3) Keratinocytes have been shown to express both classical and non-classical sex steroid receptors (Thornton, M. J. (2005) Oestrogen functions in skin and skin appendages. Expert. Opin. Ther. Targets). Since the authors discuss the therapeutic potential of topical non-classical receptor agonists/antagonist, it would be beneficial to briefly discuss their possible off-target effects. For example, is it likely that GPER agonists might increase the risk of inflammatory skin disorders or skin cancers by transactivation of EGFR on keratinocytes?
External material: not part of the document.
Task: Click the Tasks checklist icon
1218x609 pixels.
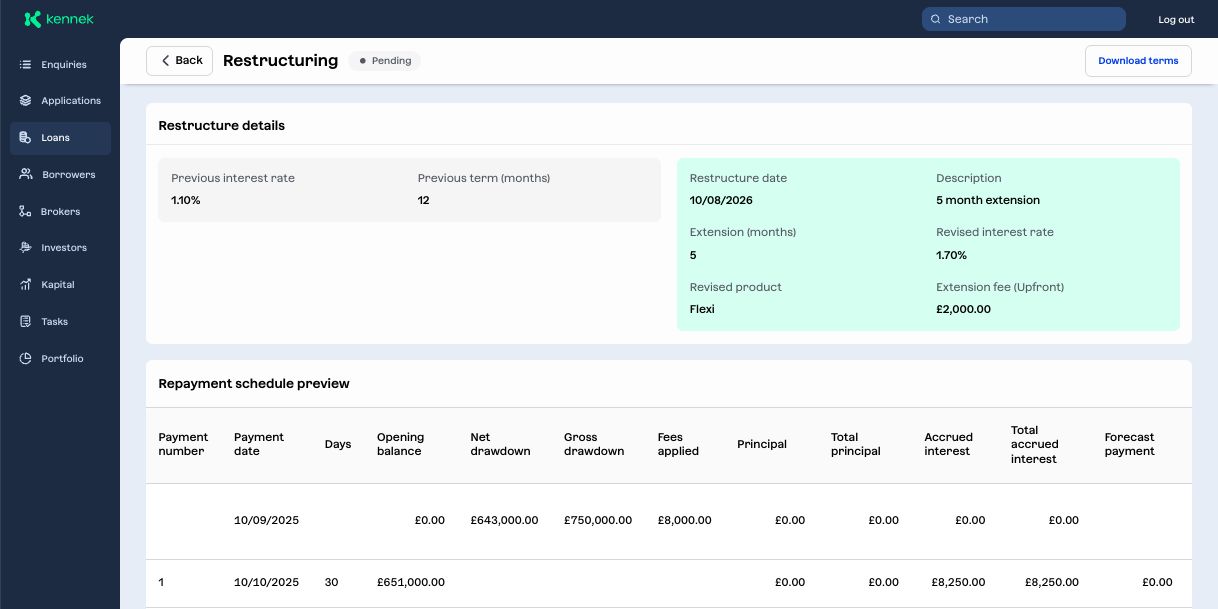Action: [x=26, y=322]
We recognize the possibility that therapeutic use of GPER or PAQR7 agonists/antagonists could potentially affect cells other than epidermal melanocytes. While topical delivery of such agents would likely avoid off target effects in distant tissues, there exits the theoretical possibility of off-target effects within the skin. However, we did not note any significant abnormalities in the epidermis from our in vitro skin tissues treated with the sex steroids. FDA approved topical estrogen and progesterone products (approved for other non-pigment related indications) have not been associated with increased skin cancer risk or significant skin abnormalities. Interestingly however, topical estrogen has been associated with hyperpigmentation. Given that the increased systemic estrogen and progesterone associated with pregnancy also does not typically result in skin cancer or other non-pigment skin pathology, we think it likely that specific GPER and PAQR7 agonists, will be well-tolerated. Nonetheless, formal toxicity studies and careful evaluation of human skin treated in any future clinical trials will be important. These points are addressed in the Discussion.